Professor Carol Chillington Rutter

Job title: Professor of English, Director of the CAPITAL Centre of Excellence in Teaching and Learning
Organisation: University of Warwick
Email: C Chillington Rutter


National Teaching Fellow 2010

Why does university teaching matter so much to Carol Rutter? ‘Because,’ she says, ‘it mattered so much to the teachers who taught me.’ A Renaissance theatre historian and specialist in Shakespeare performance studies, she sees herself as heir to a great tradition, passed down from academics who combined world-class research and writing on Shakespeare with inspirational teaching.

Carol aims to fulfil the promise inscribed in CAPITAL’s name: bringing creativity and performance into teaching and learning. Her vision is to re-imagine Shakespeare teaching for the 21st century, which means she teaches Shakespeare ‘without chairs’. She’s traded her classroom for a white-box studio space where conventional teacher/student hierarchies are erased, replaced by the idea of a creative ensemble prepared to take intellectual and physical risks. Using rehearsal techniques – collaborating, inventing, negotiating, playing, doing word-by-word textual analysis, and discovering the creative value of failure – Carol and her students engage with Shakespeare by, as one student puts it, ‘making the work happen’. She extends this across the university by leading a pedagogic research team that develops and delivers ‘Open-space Learning’, reaching students in Chemistry, Philosophy, Medicine, Law, and Business.

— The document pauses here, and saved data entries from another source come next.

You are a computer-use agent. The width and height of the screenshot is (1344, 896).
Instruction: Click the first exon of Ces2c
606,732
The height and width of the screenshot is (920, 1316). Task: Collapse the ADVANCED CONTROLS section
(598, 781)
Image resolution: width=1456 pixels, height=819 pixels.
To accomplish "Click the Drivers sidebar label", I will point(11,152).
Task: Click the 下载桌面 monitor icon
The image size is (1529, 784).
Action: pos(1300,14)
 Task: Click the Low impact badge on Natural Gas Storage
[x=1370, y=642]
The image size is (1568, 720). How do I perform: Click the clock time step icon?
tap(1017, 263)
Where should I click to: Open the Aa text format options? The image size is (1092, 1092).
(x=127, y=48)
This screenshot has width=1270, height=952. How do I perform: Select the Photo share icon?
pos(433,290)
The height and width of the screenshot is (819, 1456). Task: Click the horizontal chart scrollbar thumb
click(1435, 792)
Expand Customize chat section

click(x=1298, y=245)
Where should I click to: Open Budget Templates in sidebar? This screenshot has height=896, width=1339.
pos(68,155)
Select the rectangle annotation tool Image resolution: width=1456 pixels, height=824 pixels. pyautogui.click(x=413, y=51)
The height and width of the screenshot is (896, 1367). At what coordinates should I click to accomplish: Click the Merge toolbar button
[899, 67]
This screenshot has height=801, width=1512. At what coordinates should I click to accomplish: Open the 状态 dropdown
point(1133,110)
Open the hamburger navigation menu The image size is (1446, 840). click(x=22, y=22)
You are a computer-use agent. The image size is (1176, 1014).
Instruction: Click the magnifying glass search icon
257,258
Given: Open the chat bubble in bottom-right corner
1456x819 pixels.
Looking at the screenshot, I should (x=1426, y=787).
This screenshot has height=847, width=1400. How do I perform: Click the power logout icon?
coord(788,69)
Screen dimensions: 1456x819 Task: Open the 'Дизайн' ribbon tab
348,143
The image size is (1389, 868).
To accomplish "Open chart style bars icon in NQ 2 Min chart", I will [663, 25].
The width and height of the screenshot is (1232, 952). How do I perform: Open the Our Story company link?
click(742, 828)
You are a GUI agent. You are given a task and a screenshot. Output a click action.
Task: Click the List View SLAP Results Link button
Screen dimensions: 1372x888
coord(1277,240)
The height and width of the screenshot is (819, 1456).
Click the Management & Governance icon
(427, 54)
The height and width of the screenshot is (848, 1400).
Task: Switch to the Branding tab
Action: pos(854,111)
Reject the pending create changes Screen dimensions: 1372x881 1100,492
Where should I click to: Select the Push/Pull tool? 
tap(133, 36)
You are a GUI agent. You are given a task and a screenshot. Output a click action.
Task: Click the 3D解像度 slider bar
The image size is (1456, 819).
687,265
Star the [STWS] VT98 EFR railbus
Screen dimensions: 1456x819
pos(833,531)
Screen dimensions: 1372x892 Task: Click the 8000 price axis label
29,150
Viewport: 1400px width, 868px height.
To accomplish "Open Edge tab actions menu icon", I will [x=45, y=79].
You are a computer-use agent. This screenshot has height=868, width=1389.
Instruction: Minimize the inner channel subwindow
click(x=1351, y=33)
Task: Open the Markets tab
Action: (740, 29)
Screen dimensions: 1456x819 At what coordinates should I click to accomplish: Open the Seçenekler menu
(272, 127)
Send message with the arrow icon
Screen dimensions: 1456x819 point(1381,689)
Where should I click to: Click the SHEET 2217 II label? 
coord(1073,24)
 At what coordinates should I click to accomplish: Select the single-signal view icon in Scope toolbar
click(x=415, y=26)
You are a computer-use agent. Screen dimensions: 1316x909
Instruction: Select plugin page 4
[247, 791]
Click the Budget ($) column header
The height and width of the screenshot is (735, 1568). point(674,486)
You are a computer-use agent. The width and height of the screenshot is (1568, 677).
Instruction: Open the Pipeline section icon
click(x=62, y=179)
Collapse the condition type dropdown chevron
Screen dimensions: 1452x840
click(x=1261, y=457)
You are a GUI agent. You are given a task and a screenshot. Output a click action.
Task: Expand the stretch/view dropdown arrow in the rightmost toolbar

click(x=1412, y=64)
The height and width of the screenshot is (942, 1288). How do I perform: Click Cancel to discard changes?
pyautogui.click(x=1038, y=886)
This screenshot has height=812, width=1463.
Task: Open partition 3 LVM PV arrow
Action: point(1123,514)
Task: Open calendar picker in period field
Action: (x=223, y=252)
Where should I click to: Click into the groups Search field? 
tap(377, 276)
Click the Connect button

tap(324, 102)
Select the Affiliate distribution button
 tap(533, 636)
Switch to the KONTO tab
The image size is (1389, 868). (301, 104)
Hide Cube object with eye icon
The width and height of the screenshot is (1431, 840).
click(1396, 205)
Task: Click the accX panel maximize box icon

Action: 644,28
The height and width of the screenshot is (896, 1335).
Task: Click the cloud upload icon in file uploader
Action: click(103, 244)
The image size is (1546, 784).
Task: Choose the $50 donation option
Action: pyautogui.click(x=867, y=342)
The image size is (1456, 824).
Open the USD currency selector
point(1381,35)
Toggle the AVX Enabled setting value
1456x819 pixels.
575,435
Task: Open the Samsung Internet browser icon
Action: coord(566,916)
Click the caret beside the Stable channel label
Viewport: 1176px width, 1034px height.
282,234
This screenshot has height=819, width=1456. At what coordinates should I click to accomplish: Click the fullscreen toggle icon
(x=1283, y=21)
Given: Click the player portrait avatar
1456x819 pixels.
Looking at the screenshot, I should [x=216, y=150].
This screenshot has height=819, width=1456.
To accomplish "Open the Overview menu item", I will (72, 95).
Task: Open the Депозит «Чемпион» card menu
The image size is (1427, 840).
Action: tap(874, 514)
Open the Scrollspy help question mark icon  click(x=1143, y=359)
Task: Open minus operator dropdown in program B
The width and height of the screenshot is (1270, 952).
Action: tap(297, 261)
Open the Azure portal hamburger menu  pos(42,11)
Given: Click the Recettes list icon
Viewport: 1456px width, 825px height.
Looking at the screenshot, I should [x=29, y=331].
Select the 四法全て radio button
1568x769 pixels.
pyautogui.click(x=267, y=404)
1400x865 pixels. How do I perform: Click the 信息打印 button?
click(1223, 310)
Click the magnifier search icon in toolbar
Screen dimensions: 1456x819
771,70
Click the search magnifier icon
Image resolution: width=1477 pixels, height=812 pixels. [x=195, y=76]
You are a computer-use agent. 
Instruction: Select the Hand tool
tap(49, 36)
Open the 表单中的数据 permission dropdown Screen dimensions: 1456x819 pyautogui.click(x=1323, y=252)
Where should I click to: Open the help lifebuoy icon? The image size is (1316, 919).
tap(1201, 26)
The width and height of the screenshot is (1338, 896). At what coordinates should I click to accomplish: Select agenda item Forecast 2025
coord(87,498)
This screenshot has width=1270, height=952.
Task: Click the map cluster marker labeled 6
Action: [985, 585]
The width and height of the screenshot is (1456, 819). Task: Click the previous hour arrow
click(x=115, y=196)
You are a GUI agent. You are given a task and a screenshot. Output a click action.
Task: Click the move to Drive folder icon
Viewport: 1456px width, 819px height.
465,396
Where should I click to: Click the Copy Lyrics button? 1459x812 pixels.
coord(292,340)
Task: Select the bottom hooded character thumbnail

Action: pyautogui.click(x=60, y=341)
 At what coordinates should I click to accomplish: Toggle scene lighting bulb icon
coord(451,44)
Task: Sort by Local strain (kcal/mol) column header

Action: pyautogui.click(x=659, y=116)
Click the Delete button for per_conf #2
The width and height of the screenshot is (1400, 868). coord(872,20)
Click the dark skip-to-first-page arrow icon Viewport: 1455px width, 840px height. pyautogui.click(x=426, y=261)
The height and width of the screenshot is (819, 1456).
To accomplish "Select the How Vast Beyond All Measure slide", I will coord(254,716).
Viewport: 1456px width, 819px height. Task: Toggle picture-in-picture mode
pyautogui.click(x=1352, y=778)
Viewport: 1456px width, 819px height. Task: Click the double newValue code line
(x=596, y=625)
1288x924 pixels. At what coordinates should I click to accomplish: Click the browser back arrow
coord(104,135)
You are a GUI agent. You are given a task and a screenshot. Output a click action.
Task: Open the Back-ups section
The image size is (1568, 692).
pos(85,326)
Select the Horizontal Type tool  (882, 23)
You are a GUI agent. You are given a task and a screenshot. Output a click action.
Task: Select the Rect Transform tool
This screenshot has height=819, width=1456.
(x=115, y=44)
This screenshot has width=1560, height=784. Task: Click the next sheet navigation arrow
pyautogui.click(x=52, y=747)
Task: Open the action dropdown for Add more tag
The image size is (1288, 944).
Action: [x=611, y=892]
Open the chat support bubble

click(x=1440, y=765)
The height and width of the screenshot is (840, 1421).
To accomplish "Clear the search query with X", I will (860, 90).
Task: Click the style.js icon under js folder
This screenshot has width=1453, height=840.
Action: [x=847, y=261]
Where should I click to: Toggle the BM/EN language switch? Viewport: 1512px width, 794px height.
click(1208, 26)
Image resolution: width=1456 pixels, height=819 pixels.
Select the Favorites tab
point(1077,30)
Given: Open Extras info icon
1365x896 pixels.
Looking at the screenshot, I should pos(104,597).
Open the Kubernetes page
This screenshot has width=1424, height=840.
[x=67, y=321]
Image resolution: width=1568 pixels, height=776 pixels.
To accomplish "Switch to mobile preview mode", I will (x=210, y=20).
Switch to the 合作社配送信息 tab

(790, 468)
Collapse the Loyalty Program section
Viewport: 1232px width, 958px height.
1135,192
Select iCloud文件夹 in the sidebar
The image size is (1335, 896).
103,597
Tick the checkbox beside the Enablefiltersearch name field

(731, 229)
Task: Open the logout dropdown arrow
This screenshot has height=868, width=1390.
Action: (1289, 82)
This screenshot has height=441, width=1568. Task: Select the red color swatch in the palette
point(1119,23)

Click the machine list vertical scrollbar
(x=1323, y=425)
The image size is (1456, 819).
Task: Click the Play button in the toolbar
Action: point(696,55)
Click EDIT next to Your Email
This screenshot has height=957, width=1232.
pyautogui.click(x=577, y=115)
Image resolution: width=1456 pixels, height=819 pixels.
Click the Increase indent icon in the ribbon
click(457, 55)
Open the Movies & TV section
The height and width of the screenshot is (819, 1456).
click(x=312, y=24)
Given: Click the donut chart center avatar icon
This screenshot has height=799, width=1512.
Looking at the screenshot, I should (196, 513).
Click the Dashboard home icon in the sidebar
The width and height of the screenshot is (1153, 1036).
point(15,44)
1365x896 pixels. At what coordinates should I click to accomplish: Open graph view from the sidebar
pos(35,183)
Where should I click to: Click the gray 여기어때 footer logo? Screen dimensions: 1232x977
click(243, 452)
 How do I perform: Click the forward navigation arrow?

Some of Carol’s most exciting work enables students to work with theatre practitioners from Cheek by Jowl, Northern Broadsides, and the Royal Shakespeare Company. It provides a space for actors, directors and designers to explore their own creative process – like Lenny Henry, work-shopping Othello – and access Carol as ‘a live Shakespeare data-base’. Interested in new learning technologies, she has created the ‘Re-Performing Performance’ archive, which captures performance digitally, re-animating it in a ‘Live Archive’ for research, teaching, and learning.

Carol’s methodology takes students far beyond Shakespeare. Whatever they go on to do, she’s equipping them with skills transferable to their own future ‘performances’.